Hitler never allowed any woman to sleep in his room. His reasons were different: the monks are afraid that they may get interested in the woman; Hitler was also afraid, but his fear was different: his fear was that the woman might kill him when he was asleep. Who knows if she is a spy? He never allowed anybody — man or woman. He would lock the door from the inside, because in sleep anything can be done to you. He never trusted anybody, he had no friends. He lived a very structured life. That’s why I said he lived like a saint in the monasteries.
Why do you praise the saints in the monasteries? — because of their disciplined, structured life, ascetic life. But Adolf Hitler fulfills all these conditions. He never tasted wine. On that point he scores better than your saints, particularly the Christian saints. They are not prohibited from drinking wine. In fact, you may be surprised that the best wineries were Christian monasteries. The best wine has come out of the monasteries. The monks were not only drinking, but making alcohol too. Great religious job!

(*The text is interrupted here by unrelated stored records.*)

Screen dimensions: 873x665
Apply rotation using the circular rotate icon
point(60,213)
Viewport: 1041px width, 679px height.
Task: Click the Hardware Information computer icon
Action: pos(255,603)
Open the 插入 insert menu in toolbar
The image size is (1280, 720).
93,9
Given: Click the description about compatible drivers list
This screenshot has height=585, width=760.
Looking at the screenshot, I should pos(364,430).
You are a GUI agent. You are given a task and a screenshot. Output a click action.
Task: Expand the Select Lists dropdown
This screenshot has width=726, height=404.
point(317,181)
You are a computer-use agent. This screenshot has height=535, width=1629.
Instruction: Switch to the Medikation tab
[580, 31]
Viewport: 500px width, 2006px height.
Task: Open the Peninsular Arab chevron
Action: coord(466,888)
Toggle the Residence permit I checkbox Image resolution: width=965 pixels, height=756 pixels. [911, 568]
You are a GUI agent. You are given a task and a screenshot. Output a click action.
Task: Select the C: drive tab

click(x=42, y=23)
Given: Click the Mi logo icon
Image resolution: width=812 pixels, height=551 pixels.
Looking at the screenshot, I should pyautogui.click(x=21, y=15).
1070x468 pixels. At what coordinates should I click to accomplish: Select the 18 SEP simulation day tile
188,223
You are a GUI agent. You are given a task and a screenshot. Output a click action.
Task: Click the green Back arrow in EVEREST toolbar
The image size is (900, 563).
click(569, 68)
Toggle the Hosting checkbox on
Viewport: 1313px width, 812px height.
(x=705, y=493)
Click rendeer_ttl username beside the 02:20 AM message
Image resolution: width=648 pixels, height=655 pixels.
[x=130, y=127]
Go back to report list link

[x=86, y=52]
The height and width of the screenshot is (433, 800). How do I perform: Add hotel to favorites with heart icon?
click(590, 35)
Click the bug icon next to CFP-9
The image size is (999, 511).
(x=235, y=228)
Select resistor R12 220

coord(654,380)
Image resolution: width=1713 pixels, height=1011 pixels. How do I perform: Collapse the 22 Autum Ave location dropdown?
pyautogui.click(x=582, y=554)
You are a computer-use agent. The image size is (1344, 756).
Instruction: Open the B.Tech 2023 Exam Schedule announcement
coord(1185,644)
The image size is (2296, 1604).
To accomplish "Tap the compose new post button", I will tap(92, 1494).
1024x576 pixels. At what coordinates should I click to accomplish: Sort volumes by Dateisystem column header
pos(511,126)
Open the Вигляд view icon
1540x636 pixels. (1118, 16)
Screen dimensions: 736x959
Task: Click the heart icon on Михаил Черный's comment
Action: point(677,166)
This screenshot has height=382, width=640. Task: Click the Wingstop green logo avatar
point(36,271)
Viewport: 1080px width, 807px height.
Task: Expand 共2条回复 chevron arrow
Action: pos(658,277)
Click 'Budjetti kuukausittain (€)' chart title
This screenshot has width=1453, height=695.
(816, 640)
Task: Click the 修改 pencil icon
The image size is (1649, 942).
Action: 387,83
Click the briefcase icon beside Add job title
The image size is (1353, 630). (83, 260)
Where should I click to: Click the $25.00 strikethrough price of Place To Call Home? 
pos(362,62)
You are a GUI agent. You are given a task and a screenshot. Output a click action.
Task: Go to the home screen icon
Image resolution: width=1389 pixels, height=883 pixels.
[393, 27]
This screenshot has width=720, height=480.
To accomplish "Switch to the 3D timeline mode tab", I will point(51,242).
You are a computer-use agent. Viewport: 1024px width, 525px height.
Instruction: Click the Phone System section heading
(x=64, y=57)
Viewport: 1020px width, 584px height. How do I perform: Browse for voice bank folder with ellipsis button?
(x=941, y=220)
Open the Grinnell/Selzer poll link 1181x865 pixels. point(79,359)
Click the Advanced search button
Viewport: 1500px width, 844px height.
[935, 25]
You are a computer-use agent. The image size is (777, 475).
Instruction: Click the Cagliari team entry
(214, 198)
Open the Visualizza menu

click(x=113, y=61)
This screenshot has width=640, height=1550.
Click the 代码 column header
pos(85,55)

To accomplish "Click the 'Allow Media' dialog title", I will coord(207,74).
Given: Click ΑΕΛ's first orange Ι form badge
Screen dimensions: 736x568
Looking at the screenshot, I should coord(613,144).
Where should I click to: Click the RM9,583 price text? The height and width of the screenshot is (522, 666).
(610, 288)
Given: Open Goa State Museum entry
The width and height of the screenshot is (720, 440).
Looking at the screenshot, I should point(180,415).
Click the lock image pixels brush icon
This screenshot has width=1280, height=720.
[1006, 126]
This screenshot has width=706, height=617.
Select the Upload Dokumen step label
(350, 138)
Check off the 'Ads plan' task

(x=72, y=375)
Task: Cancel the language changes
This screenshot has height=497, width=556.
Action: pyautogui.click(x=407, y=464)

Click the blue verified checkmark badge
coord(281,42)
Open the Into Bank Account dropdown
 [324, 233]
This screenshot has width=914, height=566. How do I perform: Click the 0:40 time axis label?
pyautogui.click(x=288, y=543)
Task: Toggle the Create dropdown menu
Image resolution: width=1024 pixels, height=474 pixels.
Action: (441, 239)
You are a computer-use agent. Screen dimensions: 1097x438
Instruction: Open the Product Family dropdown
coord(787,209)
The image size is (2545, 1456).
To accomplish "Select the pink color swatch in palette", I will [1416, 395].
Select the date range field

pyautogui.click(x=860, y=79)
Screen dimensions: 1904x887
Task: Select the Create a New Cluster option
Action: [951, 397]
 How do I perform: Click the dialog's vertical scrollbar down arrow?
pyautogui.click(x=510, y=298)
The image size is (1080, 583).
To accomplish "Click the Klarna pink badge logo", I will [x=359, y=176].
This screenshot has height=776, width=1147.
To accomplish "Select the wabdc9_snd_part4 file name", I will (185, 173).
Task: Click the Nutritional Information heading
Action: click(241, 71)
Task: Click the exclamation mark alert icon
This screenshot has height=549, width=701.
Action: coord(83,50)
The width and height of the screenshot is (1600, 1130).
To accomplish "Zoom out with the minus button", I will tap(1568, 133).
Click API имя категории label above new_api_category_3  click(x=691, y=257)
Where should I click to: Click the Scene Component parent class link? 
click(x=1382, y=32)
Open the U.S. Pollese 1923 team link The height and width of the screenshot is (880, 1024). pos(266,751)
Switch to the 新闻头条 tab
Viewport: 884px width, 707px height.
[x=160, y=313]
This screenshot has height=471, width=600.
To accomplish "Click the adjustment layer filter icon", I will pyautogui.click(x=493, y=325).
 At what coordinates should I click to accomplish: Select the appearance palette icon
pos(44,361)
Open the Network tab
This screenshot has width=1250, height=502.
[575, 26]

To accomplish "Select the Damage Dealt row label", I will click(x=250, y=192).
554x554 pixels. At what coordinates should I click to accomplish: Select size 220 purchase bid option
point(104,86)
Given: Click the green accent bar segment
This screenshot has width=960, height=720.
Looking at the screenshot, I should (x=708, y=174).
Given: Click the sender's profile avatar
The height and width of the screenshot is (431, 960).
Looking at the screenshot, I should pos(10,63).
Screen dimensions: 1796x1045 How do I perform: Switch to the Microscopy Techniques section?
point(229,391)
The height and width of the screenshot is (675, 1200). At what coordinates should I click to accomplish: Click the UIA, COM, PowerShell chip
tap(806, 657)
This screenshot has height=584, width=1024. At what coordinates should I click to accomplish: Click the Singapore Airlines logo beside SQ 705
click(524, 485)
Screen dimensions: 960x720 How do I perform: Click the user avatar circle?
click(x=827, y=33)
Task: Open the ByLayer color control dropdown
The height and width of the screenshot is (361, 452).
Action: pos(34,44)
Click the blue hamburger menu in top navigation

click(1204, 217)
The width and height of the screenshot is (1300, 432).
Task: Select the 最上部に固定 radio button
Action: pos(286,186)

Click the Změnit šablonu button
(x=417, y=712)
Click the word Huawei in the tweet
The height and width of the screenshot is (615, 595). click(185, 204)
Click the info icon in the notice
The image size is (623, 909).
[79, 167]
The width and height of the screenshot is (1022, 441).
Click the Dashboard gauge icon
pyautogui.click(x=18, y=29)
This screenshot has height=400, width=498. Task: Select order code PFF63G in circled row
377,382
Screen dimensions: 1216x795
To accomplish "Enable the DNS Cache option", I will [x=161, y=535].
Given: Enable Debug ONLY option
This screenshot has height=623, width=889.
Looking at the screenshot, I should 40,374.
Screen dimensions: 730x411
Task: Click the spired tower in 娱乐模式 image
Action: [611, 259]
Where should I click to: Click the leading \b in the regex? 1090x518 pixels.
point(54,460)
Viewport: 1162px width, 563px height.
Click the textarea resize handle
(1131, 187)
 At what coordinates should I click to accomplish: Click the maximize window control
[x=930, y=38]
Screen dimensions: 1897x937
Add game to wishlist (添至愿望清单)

I was condemning the monks when I compared them with Adolf Hitler. I was condemning Mahatma Gandhi when I compared him with Adolf Hitler. I was not praising Adolf Hitler. I was using him as a comparison. The reasons that you respect a saint — he fulfills them perfectly. The reasons Mahatma Gandhi is thought to be a great soul — Adolf Hitler fulfills perfectly. And yet the man turned out to be the biggest monster in the whole history of humanity. You can now see my standpoint. Neither vegetarianism, nor a structured life, nor celibacy, bachelorhood, is going to transform you. These things could not transform Adolf Hitler. How could these things transform Mahatma Gandhi? How could these things transform the thousands of saints and monks living in the monasteries? These things have no relevance as far as the transformation of man is concerned.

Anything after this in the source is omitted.